Simultaneous immunodetection of ionophore antibiotics, salinomycin and narasin, in poultry products and milk

Rabbit polyclonal antibodies were generated against the ionophore antibiotic salinomycin (SAL) as a determinant of the BSA-SAL conjugate. The homologous ELISA format was found to be preferred for similar recognition of SAL and narasin (NAR) with IC 50 values of 0.55 and 0.57 ng mL −1 , respectively. Both analytes could be determined in the range of 0.1-2.7 ng mL −1 (IC 20 -IC 80 ) with a detection limit of 0.03 ng mL −1 . To analyze matrices, individual pretreatment of samples was required. For chicken muscles, simple buffer extraction was sufficient to recover 87-110% of ionophores. Extraction with acetonitrile followed by evaporation of the solvent was best for recovering 67-108% SAL and NAR from egg homogenate. A feature of the extraction of ionophores from milk was the elimination of fat-mediated interference by organic solvation.

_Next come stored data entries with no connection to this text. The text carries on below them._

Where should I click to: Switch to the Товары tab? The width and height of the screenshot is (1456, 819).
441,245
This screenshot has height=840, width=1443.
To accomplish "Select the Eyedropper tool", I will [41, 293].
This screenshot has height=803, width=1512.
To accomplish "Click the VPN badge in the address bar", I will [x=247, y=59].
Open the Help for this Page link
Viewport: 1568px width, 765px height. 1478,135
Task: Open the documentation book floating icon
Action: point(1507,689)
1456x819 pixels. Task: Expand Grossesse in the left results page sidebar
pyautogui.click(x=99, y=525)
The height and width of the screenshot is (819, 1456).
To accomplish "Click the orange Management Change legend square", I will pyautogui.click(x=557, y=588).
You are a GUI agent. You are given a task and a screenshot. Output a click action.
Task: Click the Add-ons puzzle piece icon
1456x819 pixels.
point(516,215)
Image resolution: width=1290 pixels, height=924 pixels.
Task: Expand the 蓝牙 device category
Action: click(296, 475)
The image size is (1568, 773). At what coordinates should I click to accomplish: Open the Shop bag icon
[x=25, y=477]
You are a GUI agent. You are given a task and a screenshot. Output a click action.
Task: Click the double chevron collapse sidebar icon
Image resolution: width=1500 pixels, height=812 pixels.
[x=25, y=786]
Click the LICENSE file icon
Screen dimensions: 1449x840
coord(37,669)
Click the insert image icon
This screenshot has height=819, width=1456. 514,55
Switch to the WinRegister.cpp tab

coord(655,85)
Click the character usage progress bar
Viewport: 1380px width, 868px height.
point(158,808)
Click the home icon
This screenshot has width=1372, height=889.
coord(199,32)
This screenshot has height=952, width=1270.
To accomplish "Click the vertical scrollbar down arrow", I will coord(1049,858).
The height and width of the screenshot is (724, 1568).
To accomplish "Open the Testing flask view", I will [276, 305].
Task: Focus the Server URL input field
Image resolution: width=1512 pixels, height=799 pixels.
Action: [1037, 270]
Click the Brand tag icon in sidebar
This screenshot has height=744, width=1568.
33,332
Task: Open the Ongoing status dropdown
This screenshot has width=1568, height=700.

It was found that the absence of Na + and K + ions during reconstitution of sample extracts was a key factor contributing to the increase in the average recovery of ionophores from 32% to 93%. Thanks to this special pretreatment and improved recovery, the developed immunoassay method was suitable for the analysis of ionophore antibiotics SAL and NAR in a milk matrix, which has not been previously reported. Immunoassay of ionophore antibiotics, salinomycin and narasin, was first developed for milk analysis. Good recovery was promoted by the absence of Na + -K + ions in tested samples.